## Problem to solve
Count the lines in the items below that contain the string "pyautogui", matching case exactly. Reply with the number alone.

## Records
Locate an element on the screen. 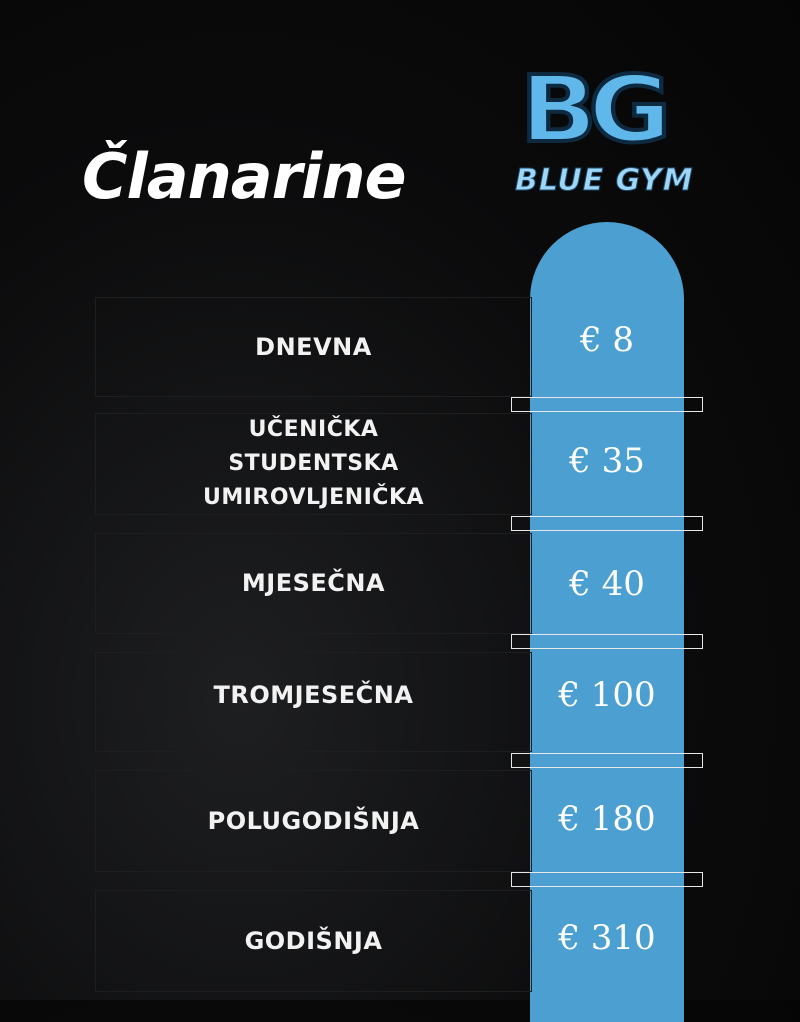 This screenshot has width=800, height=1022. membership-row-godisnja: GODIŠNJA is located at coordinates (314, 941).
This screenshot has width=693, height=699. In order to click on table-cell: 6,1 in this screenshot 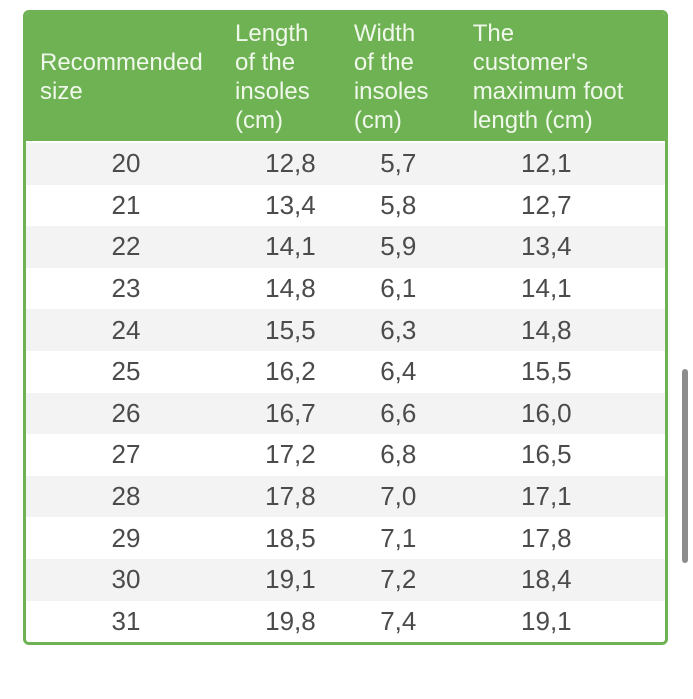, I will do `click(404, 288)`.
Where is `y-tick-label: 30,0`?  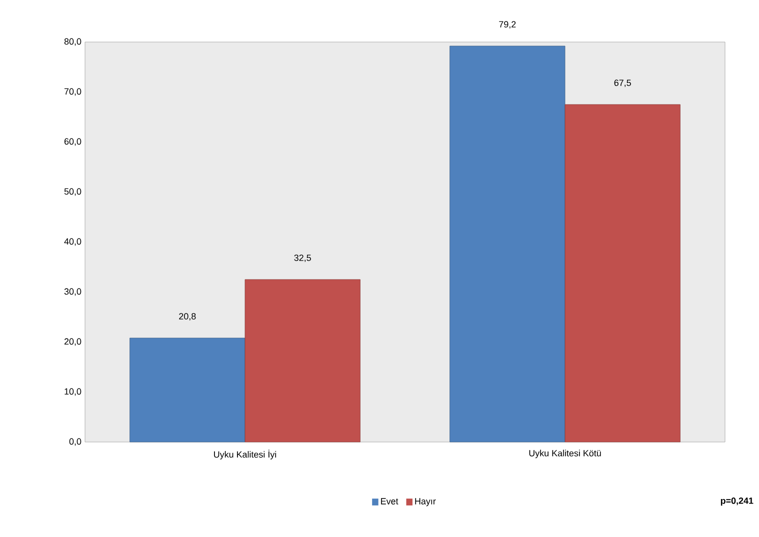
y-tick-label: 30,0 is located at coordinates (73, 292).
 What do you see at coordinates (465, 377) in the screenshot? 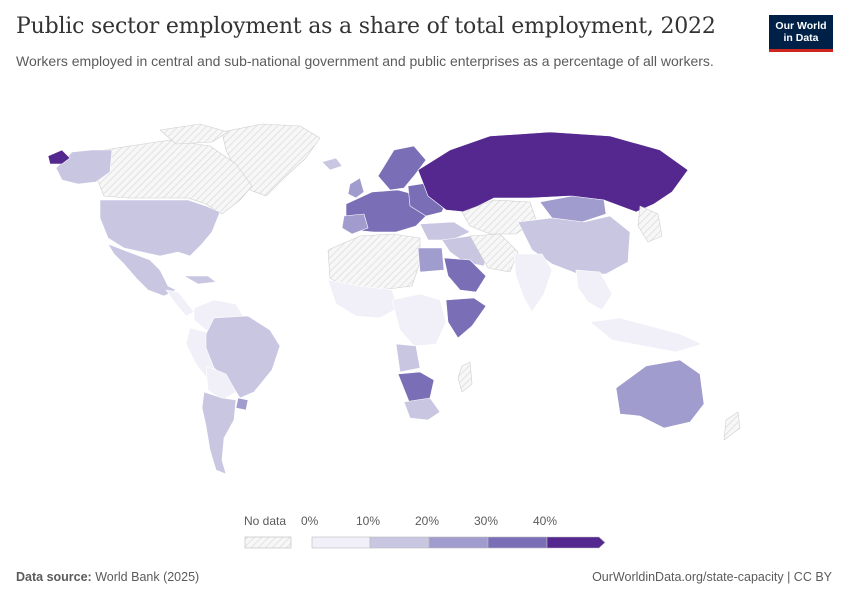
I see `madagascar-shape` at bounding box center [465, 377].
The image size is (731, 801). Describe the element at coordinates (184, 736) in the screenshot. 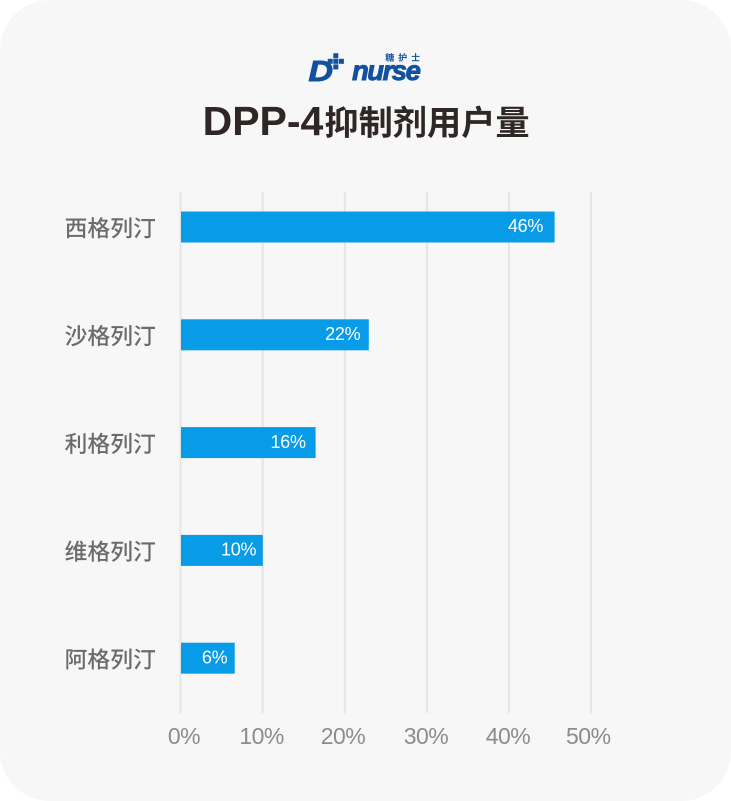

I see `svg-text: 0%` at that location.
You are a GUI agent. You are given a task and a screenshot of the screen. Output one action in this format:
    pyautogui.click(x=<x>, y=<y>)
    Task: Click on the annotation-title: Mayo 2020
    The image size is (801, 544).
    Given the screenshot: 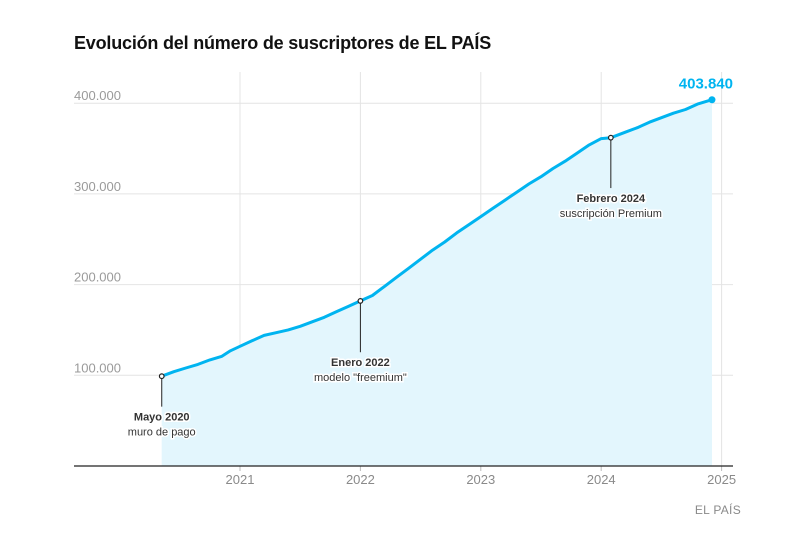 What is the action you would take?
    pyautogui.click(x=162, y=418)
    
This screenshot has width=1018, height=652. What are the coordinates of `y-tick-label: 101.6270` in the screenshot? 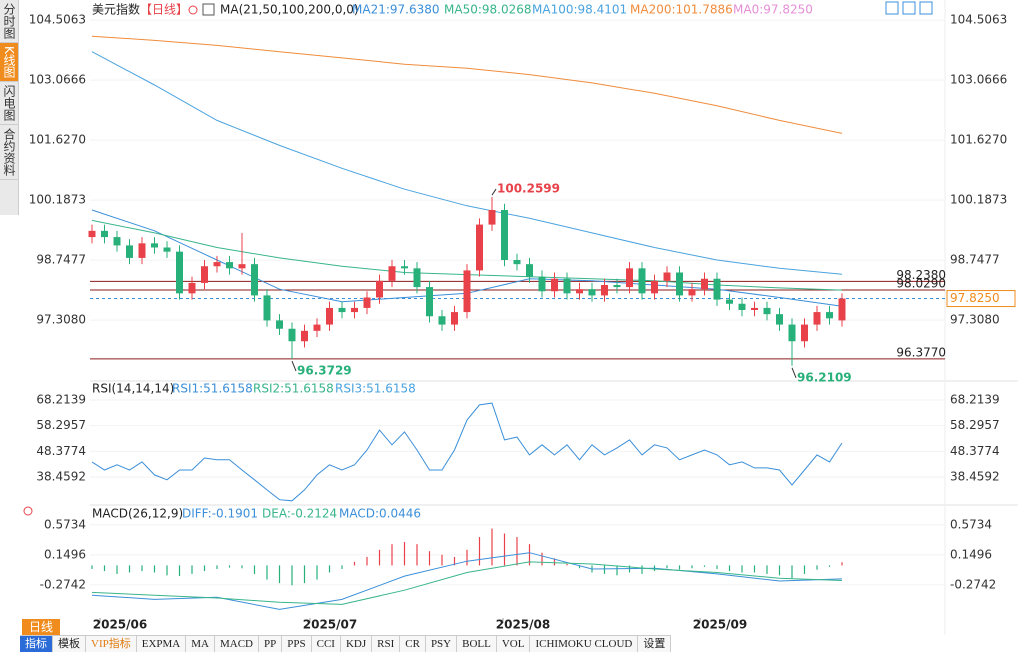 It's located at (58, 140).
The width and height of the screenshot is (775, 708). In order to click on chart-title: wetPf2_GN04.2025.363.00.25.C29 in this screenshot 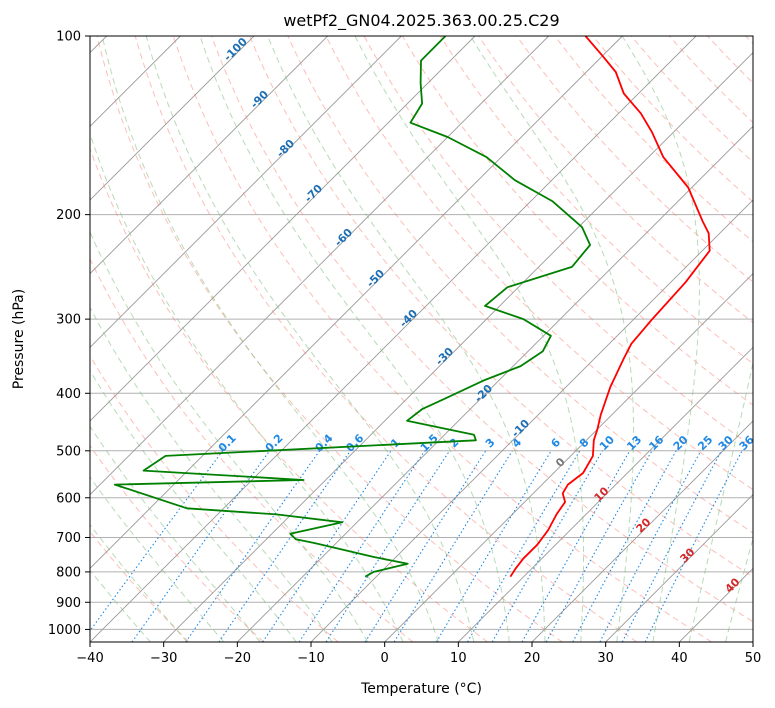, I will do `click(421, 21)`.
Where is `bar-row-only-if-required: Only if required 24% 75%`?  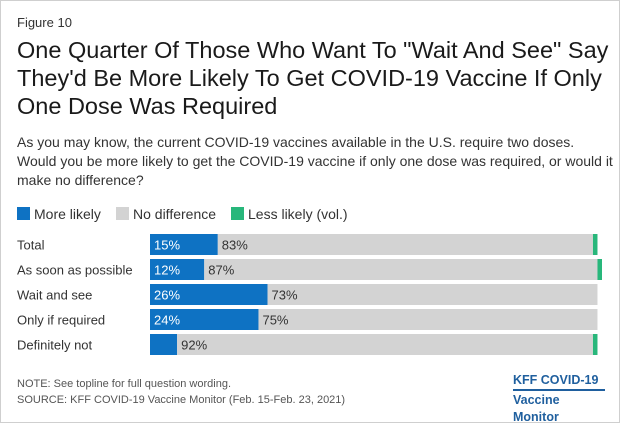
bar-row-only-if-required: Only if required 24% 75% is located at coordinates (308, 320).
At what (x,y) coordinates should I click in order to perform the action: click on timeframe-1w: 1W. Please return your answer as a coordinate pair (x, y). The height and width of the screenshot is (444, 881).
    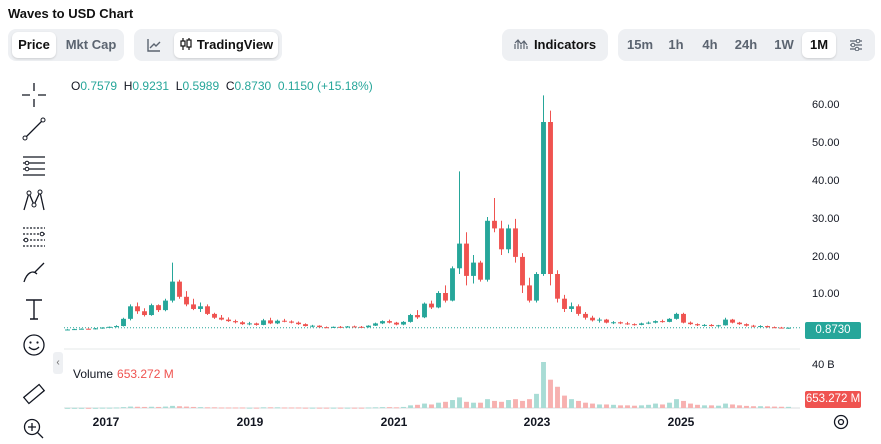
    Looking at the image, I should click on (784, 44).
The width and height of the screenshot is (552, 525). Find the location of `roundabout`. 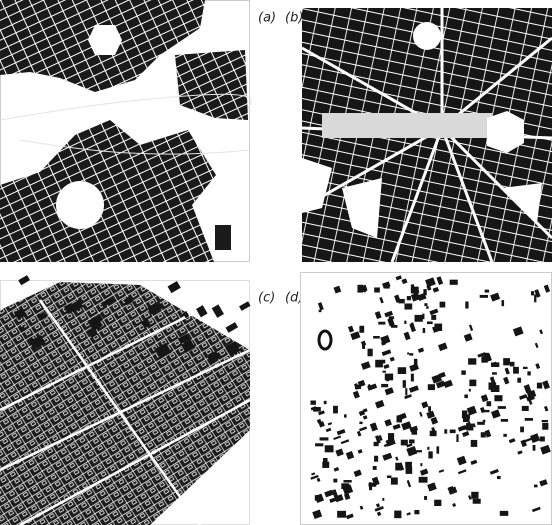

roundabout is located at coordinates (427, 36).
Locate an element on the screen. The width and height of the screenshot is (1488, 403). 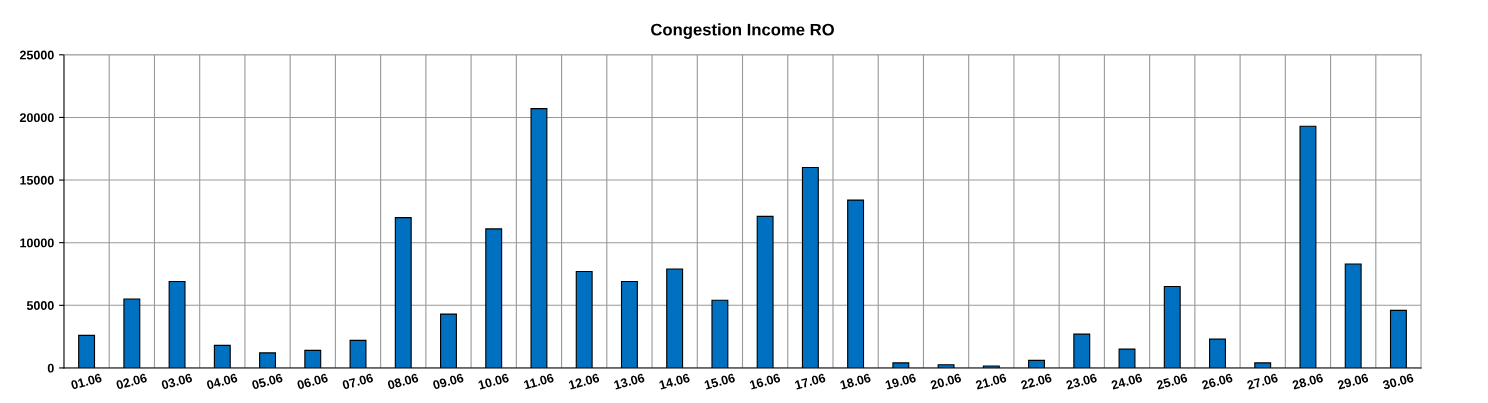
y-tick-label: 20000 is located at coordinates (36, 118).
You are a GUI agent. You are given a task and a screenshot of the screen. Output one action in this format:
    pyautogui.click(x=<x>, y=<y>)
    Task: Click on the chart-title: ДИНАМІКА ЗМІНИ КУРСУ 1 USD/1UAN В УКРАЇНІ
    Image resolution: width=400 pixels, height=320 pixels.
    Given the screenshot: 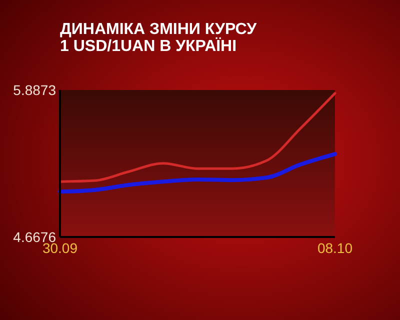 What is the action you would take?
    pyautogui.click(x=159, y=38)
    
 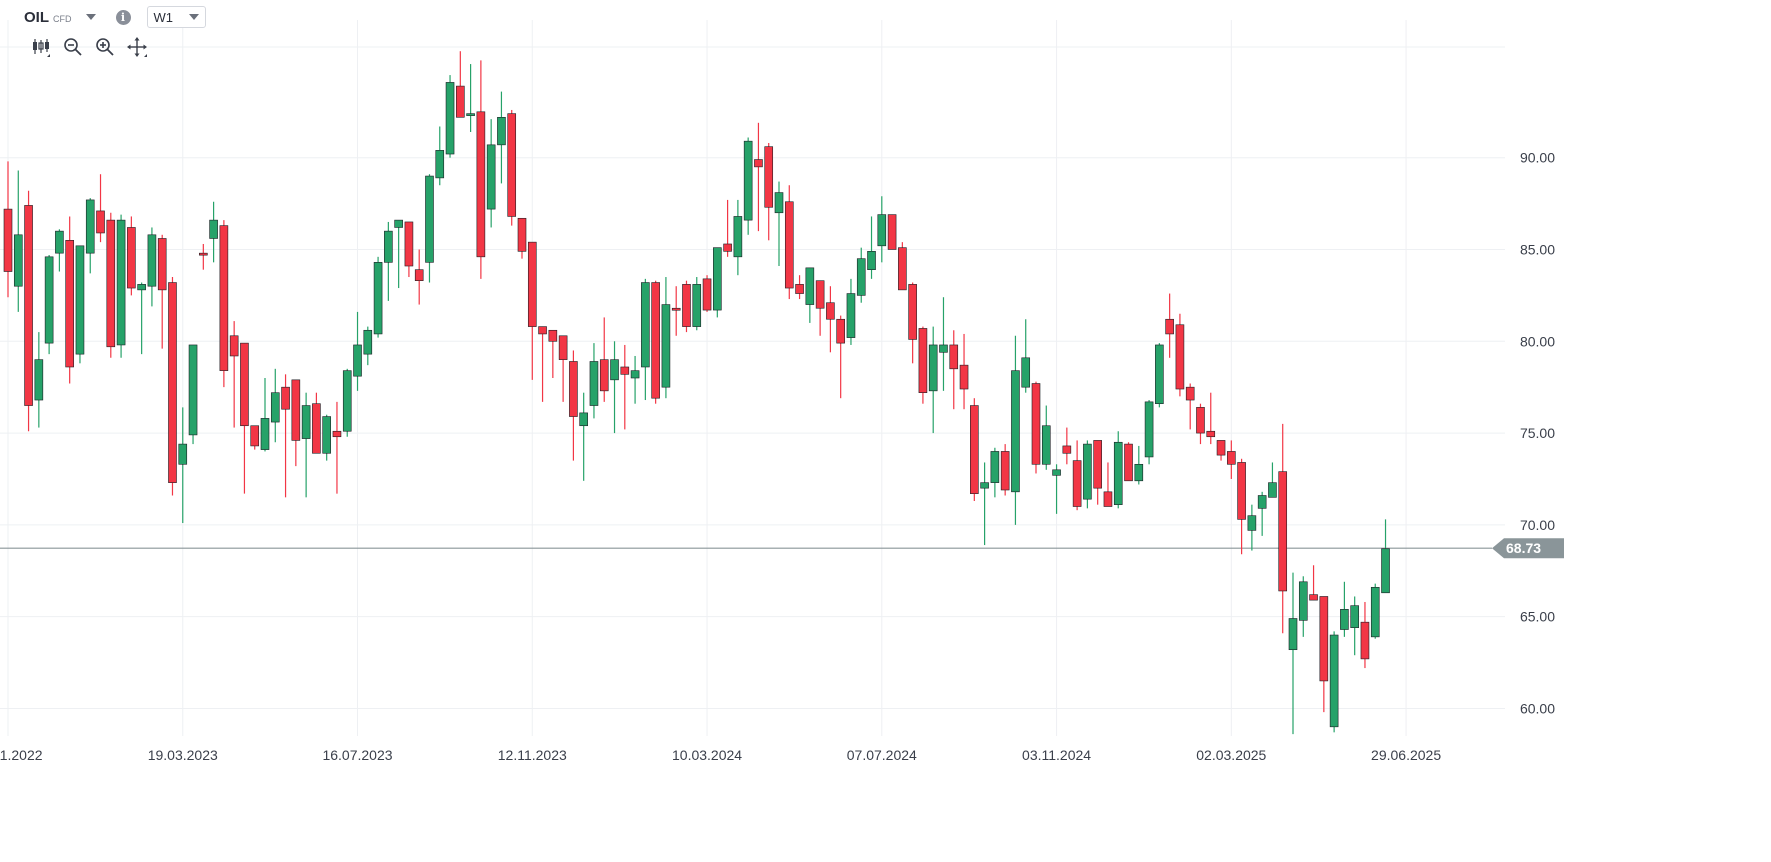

## Written answer
4